WHAT TO DO:
Count the lines in the records that contain the word "section", and reply with the number alone.

::: INPUT DATA :::

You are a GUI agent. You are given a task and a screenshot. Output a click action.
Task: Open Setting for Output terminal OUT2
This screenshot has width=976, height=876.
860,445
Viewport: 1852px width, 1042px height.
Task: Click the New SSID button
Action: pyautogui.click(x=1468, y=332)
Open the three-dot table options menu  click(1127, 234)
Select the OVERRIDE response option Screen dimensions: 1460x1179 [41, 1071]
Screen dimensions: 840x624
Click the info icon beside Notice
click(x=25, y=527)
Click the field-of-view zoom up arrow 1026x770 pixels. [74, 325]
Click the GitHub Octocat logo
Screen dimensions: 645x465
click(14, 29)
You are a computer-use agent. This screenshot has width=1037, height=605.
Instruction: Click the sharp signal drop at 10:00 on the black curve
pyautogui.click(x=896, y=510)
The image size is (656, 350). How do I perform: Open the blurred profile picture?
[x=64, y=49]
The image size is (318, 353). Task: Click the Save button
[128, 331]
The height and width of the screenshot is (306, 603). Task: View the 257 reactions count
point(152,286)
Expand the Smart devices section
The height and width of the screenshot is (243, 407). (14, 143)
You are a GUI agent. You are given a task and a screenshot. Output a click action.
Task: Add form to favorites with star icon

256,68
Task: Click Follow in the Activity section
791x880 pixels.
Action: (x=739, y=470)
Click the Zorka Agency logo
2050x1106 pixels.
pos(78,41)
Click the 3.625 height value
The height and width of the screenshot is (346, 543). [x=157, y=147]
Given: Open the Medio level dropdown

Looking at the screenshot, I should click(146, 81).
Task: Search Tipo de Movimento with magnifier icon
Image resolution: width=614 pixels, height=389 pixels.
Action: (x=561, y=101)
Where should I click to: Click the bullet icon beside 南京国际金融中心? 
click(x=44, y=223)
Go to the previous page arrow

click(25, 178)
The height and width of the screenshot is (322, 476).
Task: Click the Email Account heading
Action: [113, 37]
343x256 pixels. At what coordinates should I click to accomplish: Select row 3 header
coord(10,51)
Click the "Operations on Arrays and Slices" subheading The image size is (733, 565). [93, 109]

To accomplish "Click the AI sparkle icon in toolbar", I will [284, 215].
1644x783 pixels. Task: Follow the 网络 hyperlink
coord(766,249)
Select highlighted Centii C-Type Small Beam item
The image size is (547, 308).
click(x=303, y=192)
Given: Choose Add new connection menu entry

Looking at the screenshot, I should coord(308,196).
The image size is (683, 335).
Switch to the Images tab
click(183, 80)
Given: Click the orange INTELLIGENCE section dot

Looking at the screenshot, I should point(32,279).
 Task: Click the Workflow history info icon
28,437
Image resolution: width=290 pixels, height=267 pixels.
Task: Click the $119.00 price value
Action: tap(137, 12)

:::

FINAL ANSWER:
3